Poetics and Politics of Relationality in Contemporary Australian Aboriginal Fiction
This is the first sustained study of the formal particularities of works by Bruce Pascoe, Kim Scott, Tara June Winch, and Alexis Wright. Drawing on a rich theoretical framework that includes approaches to relationality by Aboriginal thinkers, Edouard Glissant, and Jean-Luc Nancy, and recent work in New Formalism and narrative theory, the book illustrates how they use a broad range of narrative techniques to mediate, negotiate, and temporarily create networks of relations that interlink all elements of the universe. Through this focus on relationality, Aboriginal writing gains both local and global significance. Locally, these narratives assert Indigenous sovereignty by staging an unbroken interrelatedness of people and their land. Globally, they intervene into current discourses about humanity’s relationship with the natural environment, urging readers to acknowledge our interrelatedness with and dependence on the land that sustains us.
Introduction: Towards a Poetics and Politics of Relationality
Chapter 1: Non-Human (Narrative) Authority in Bruce Pascoe’s Earth
Chapter 2: Place-Based Storytelling in Kim Scott’s Benang and That Deadman Dance
Chapter 3: Precarious Relations in Tara June Winch’s Swallow the Air
Chapter 4: Non-Egocentric Relations and Ambiguity in Alexis Wright’s Carpentaria
Chapter 5: Travelling Narratives and Community in Alexis Wright’s The Swan Book
Chapter 6: Stories, Language, and Sharing in Kim Scott’s Taboo
Conclusion: Experiencing Relationality
"Poetics and Politics of Relationality in Contemporary Australian Aboriginal Fiction is an absolutely outstanding study that pushes the specifically literary aspects of indigenous Australian fiction into the centre of interest. By focussing on the interrelations between narrative forms and political attitudes, it also contributes to the further development of a postcolonial narratology. And the book demonstrates convincingly how the prose narratives by Bruce Pascoe, Kim Scott, Tara June Winch, and Alexis Wright negotiate relationality. What I find particularly impressive is the sensitive ways in which Dorothee Klein reflects upon and comments on the (not at all unproblematic) reception of indigenous Australian literature by a Western reader. Klein treats the texts with caution, modesty, and respect. This is how to do it."
Dr. Jan Alber, Professor of English Literature and Cognitive Studies at RWTH Aachen University and Past President of the International Society for the Study of Narrative
"This new book by Dorothee Klein takes a fresh look at Australian Aboriginal literature through a New Formalist lens. Her innovative readings of canonical writers Bruce Pascoe, Kim Scott, Tara June Winch and Alexis Wright focus on the poetics and politics of relationality. They attend meticulously to the narrative techniques of each writer, analysing the ways in which the language carves out the relational space of reading.

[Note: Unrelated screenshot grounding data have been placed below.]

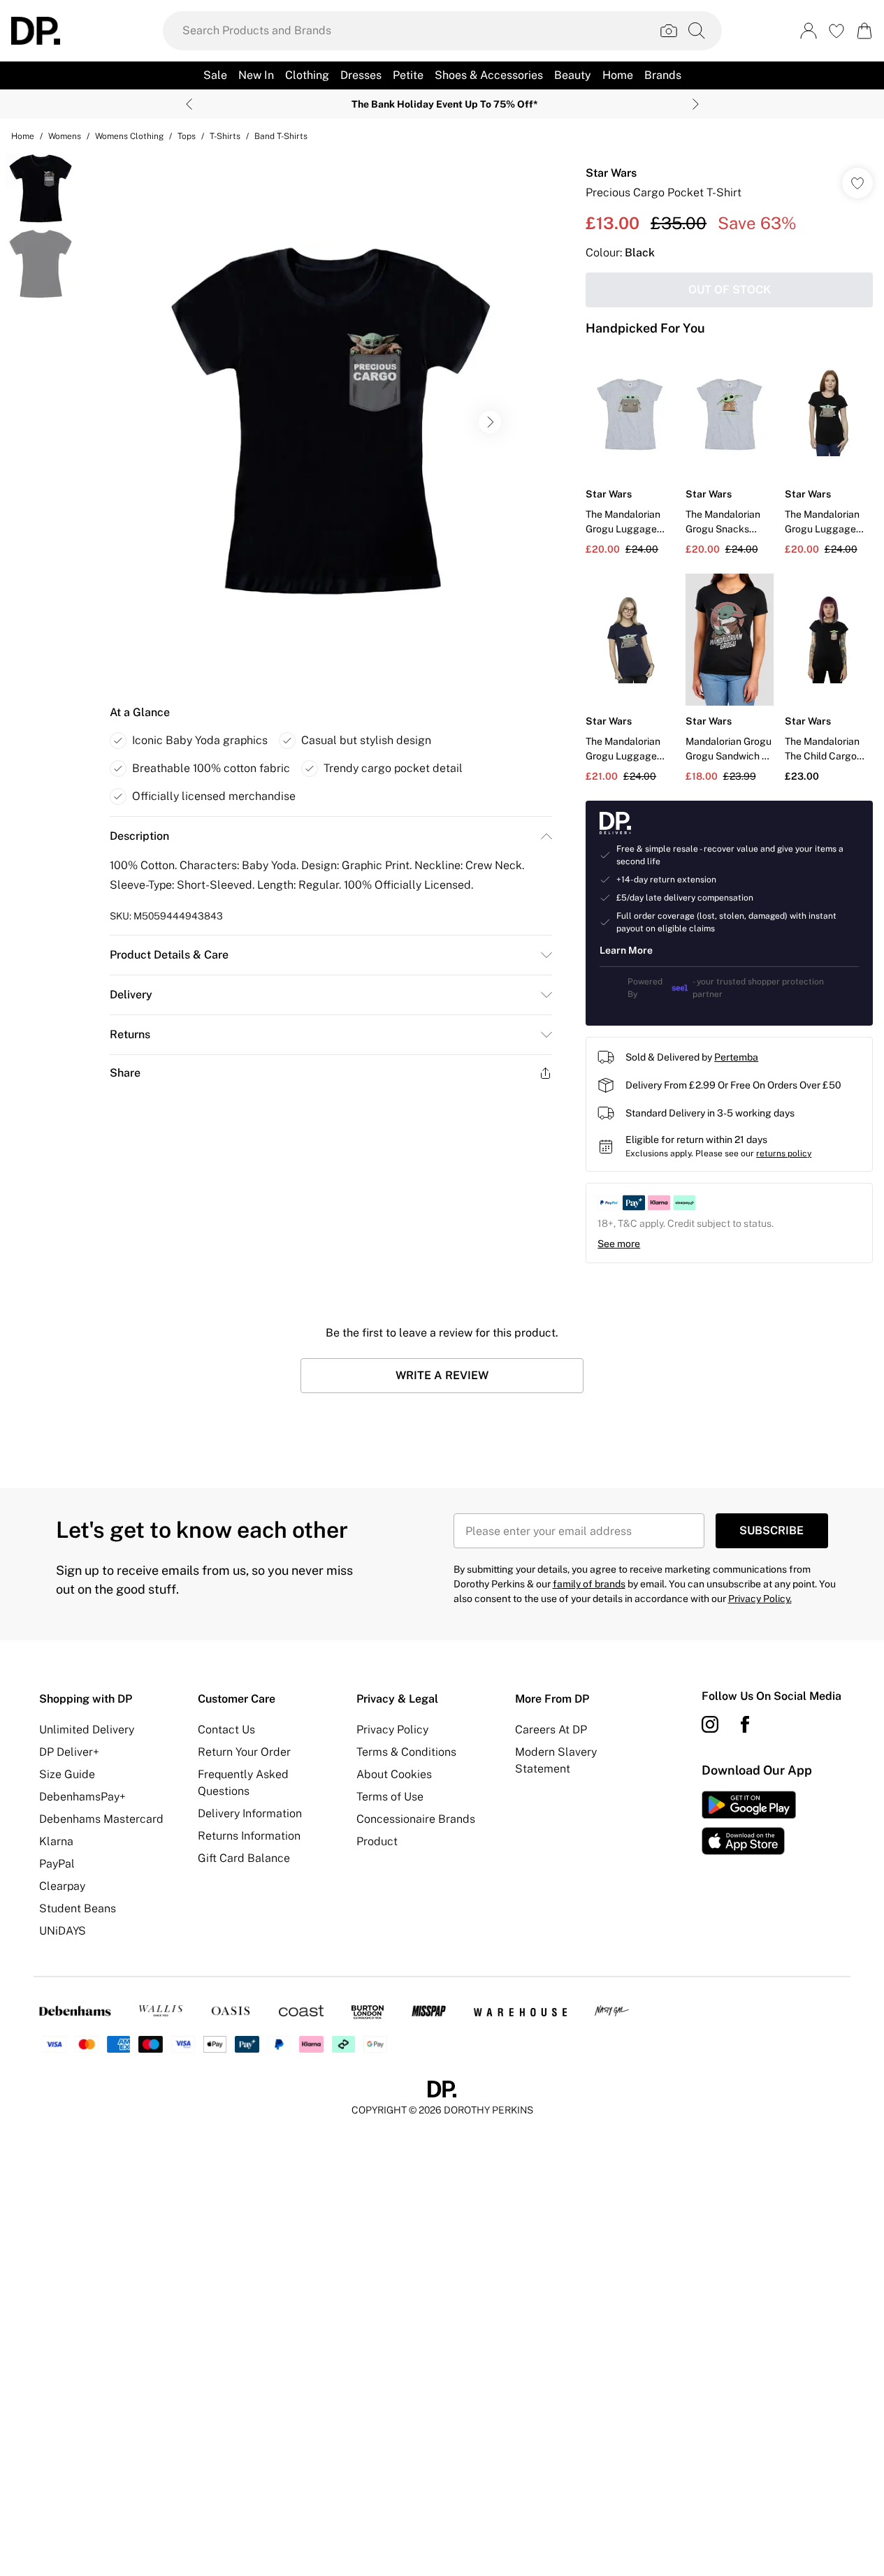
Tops (186, 136)
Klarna (56, 1841)
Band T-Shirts (280, 136)
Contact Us (226, 1729)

Yet this book is in no way dry. Klein links narratological analysis to historical, social and political issues and argues passionately that Aboriginal literatures address globally urgent themes such as climate change and other catastrophes. She demonstrates through her readings of the fiction that Aboriginal onto-epistemologies insist on the interconnectedness of humans, non-human actors and the environment.
This book is beautifully written. Impressively erudite and well-researched it fearlessly grapples with Big Ideas but in a way that is always accessible and a great pleasure to read. It is an important book and a must read for anyone interested in Indigenous literatures."
Dr. Anne Brewster, honorary Associate Professor at the University of New South Wales
"Unprecedented in scope and content, this study discovers a common aim in contemporary Australian Aboriginal fiction that has so far not been discussed at length: relationality. It considers how Aboriginal fictions use narrative form to create a tight knitted feeling of connectedness among its indigenous characters and a sense of relatedness to their local environment. By delving into the narrative techniques of authors like Bruce Pascoe, Kim Scott, Tara June Winch, and Alexis Wright, we learn how relationality offers a productive alternative to a wide-spread individualistic care of self. Although the study engages with the aesthetic qualities of these narratives in an in-depth-manner unusual in postcolonial criticism, it does not ignore the socio-political context. Indeed, its main premise lies in the theoretically advanced conceiving of form as a way of knowing. Working with the concept of a "poetics of relationality" that functions to analyse perspective-taking, plot-design and landscape description, it is able to elaborate how a broad range of narrative techniques in Aboriginal fictions creates a sense of relations that reach beyond the human to interlink all elements of the cosmos. Besides this achievement in the narratives, the study elucidates how the narratives also have the potential to engage the reader in imagined temporary communities that share its dynamic, non-hierarchical and diverse ways of knowing. At a time like today, when social distancing is the order of the day, practising an imagination of communality may constitute a key to ethical and politically sensitive awareness. Given these responsive effects, this book goes beyond most academic studies in challenging notions of human centrality and emphasising our role as care-takers of the environment."